米国の相続で被相続人が遺言(Will)を残していない無遺言相続(intestate estate)の場合、誰が相続人であるかを確定する手続きが必要になります。州によっては、この確定を裁判所の判断ではなく、Affidavit of Heirship(相続人宣誓)という宣誓書式で行うことが認められています。Texas州が代表的な採用州です。Oklahoma州はsevered mineral interestの文脈、Arkansas州は裁判所への申立(petition)によるheirship determination、California州はSmall Estate等の簡易手続、New York州はSurrogate’s CourtでのFamily Tree Affidavit類似資料など、州ごとに制度・裁判所関与・対象資産が異なるため、州名だけで判断せず個別確認が必要です。

本記事では、海外相続で使うAffidavit of Heirshipを、制度の概要・州別要件・他のAffidavit系書類との使い分け・日本側書類の準備・現地弁護士との連携・実務トラブル対応まで、行政書士の書類作成支援目線で7つのステップに整理して解説します。

なお、本記事はAffidavit of Heirshipの一般的な実務概要を解説するもので、州・郡・時期により具体的な要件・書式は大きく異なります。実際の適用可否・書式選定・提出手続きは現地弁護士・現地専門家の判断領域で、行政書士は日本側書類の準備・進行管理の支援に留まります。税務判断は税理士・現地の米国税務専門家(CPA等)と連携します。

東京・八丁堀の行政書士法人トゥモローズは、米国相続でAffidavit of Heirshipを適用する案件について、日本側の相続関係書類の英訳手配・Family Treeの原案作成・Affidavit of Domicileの原案作成・認証パッケージの進行管理・現地弁護士との連携を全国オンラインで対応しています。


Affidavit of Heirshipとは——制度の概要

Affidavit of Heirship(相続人宣誓)は、米国の無遺言相続(intestate estate)で、被相続人の家族関係・相続人の範囲・遺言の有無等を宣誓により示す書類です。州法・郡登記所・Title Company・金融機関が受け入れる場合に、不動産のタイトル確認、名義変更、少額資産の移管手続の補助資料として使われることがあります。ただし、Affidavit of Heirship自体が裁判所の相続人確定判決や所有権移転命令と同じ効力を持つわけではなく、遺漏相続人・債権者・Title Companyの判断により、別途probate(検認)やdetermination of heirship(相続人確定手続)が必要になる場合があります。

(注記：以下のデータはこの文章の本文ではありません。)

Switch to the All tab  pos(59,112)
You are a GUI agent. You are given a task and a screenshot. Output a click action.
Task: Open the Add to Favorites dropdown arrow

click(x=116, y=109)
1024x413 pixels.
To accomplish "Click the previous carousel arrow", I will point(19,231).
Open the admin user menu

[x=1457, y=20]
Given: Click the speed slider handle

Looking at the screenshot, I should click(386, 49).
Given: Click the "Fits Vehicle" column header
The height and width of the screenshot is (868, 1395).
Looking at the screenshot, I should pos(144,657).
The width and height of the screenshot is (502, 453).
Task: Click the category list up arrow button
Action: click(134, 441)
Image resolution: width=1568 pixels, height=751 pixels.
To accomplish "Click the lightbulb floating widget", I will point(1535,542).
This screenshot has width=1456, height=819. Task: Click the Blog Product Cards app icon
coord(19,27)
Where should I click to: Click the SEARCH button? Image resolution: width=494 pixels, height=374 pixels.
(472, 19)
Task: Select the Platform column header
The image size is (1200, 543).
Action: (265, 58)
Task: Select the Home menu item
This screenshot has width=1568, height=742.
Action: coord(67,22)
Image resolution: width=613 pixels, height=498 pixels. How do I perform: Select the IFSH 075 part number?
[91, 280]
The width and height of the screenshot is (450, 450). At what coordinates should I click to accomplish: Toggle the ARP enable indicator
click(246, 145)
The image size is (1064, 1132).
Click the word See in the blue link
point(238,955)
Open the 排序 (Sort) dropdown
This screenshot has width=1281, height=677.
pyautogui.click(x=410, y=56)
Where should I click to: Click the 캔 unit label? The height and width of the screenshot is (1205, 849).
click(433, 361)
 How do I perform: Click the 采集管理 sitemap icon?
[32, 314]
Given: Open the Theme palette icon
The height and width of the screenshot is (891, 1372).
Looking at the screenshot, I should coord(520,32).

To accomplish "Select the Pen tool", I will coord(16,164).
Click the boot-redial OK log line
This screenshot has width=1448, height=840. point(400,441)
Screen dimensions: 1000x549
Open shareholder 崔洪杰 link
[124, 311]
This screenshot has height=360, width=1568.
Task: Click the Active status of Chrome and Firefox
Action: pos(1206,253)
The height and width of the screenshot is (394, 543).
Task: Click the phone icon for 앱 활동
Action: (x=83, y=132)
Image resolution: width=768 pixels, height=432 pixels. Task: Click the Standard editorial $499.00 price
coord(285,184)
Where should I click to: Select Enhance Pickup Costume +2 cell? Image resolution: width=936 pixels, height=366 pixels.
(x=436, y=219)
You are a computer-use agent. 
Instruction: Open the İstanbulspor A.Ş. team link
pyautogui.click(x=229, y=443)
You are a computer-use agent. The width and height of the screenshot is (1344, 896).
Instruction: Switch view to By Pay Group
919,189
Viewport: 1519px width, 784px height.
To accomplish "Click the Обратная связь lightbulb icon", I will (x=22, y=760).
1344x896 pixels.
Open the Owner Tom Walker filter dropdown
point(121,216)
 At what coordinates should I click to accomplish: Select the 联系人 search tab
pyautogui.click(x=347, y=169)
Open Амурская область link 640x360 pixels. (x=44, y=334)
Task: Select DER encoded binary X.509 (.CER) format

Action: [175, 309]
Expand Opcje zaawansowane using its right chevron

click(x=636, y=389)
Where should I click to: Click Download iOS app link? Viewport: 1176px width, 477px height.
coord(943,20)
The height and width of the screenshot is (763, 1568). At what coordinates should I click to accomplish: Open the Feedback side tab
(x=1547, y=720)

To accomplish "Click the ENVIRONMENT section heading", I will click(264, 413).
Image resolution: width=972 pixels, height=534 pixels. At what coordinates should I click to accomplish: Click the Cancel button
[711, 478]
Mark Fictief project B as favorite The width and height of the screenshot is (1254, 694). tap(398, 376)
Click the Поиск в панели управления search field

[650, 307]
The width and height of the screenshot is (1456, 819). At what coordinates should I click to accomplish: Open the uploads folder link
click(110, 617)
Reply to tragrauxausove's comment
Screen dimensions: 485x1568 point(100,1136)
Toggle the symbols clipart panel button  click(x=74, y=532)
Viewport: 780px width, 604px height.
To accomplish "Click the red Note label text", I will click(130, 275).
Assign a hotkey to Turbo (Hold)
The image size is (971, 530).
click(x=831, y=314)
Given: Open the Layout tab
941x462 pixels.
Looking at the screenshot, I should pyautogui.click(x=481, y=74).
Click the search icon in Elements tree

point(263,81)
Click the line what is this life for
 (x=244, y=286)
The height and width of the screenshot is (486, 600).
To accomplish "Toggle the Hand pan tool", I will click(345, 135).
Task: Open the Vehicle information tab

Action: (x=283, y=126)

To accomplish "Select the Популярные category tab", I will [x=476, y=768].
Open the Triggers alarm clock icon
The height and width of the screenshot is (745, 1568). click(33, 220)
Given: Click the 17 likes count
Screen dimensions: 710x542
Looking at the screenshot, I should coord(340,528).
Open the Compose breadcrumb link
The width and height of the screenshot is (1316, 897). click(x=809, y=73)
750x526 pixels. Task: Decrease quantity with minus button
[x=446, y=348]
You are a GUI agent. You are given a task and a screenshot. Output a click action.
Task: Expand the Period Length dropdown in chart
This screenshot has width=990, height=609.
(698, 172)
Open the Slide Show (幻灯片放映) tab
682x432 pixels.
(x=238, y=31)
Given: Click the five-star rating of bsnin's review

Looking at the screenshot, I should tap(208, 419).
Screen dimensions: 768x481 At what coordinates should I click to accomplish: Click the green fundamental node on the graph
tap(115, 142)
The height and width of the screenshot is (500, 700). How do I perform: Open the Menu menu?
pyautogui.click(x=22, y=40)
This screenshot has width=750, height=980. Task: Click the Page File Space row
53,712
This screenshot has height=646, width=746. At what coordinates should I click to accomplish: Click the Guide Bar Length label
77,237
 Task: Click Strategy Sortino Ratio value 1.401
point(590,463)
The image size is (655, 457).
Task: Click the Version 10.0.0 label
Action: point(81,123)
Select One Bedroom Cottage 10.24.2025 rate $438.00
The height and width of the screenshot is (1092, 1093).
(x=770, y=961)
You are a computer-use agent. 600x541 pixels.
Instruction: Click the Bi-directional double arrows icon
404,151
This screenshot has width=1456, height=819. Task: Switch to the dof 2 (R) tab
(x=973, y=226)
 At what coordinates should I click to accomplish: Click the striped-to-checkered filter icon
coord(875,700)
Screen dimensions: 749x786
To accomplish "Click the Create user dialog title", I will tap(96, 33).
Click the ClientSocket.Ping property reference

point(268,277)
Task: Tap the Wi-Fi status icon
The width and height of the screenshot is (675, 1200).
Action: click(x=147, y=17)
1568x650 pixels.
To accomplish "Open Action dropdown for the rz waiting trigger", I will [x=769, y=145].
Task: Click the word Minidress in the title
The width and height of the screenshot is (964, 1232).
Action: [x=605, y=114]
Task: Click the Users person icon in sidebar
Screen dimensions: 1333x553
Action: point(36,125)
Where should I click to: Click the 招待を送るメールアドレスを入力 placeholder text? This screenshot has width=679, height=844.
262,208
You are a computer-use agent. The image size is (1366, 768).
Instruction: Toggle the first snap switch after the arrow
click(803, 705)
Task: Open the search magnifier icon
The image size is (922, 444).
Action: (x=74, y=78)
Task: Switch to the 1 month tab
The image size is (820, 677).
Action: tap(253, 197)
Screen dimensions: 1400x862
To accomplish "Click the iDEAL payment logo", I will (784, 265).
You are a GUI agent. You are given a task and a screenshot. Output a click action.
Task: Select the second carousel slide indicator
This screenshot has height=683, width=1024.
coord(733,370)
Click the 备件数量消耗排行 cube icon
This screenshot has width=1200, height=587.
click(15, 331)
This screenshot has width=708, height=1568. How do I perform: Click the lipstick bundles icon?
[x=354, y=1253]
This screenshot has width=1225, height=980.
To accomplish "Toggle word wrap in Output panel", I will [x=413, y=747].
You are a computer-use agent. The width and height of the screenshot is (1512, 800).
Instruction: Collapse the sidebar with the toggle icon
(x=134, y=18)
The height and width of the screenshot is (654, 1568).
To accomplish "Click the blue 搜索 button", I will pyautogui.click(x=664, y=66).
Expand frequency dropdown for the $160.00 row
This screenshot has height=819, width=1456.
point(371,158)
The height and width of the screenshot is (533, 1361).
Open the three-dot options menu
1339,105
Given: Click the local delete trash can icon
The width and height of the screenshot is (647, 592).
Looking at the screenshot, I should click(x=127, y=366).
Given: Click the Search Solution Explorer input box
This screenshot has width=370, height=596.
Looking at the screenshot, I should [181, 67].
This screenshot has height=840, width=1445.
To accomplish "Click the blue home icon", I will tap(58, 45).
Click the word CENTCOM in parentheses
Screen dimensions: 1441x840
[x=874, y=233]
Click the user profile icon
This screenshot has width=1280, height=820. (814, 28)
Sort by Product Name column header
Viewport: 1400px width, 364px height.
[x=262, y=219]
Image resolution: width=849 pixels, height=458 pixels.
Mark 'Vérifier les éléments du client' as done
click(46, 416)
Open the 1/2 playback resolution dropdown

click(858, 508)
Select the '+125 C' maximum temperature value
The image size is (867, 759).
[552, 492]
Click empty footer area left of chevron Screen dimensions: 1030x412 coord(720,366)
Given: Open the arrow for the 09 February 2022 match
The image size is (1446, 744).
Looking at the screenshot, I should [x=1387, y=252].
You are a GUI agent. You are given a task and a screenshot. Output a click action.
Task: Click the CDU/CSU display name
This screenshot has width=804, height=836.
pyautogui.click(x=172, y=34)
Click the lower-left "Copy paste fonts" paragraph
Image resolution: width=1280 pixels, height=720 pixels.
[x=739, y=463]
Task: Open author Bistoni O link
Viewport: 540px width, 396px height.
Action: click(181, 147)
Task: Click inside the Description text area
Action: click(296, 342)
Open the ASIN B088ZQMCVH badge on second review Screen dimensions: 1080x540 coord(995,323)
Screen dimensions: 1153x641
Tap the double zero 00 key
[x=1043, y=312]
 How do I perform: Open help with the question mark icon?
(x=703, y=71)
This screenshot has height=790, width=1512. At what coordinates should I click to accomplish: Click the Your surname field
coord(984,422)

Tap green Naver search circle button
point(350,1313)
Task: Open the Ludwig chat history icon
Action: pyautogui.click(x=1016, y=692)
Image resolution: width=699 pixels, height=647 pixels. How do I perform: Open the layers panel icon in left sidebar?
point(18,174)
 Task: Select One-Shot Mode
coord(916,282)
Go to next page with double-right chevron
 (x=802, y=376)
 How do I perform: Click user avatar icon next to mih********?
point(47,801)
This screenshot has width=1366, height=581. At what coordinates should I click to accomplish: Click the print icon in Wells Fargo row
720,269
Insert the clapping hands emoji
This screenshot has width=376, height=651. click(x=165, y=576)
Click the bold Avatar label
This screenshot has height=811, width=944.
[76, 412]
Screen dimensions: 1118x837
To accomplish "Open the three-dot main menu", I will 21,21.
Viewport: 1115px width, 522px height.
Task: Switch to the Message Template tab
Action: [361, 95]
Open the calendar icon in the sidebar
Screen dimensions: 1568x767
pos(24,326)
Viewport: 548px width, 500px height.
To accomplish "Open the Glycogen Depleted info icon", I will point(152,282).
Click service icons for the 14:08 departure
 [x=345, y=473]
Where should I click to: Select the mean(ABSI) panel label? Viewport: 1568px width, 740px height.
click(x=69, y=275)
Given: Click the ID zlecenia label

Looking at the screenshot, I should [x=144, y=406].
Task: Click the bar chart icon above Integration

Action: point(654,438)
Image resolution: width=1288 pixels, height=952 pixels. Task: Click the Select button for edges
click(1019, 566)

なぜAffidavit of Heirshipが使われるのか

米国では、被相続人が遺言を残していない場合、州の無遺言相続法(Intestate Succession Law)に従って相続人が確定されます。通常はプロベート裁判所で相続人が確定・遺産管理人が選任されますが、州によっては、相続人の身元・家族関係を宣誓書で示すことで、Title Company・郡登記所・金融機関が名義変更等の判断を進めやすくする仕組みが用意されています。この宣誓書がAffidavit of Heirshipです。

Affidavit of Heirshipの一般的な位置付け

Affidavit of Heirshipは、以下のような場面で使われます。

  • 不動産のタイトル確認・名義変更の補助資料:被相続人名義の不動産についてTitle CompanyやRecorder’s Officeが相続関係を確認する資料として
  • 金融機関の少額資産移転の補助資料:金融機関がAffidavit of Heirshipを親族関係の補助資料として受け入れる場合(金融資産はSmall Estate Affidavitや金融機関指定フォームが中心になる場合が多い)
  • プロベートを経ないタイトルクリアランス:不動産の売却・担保設定時に、相続関係を示す資料として

Affidavit of Heirshipの一般的な特徴

州により要件は異なりますが、Affidavit of Heirshipには以下のような共通の特徴があります。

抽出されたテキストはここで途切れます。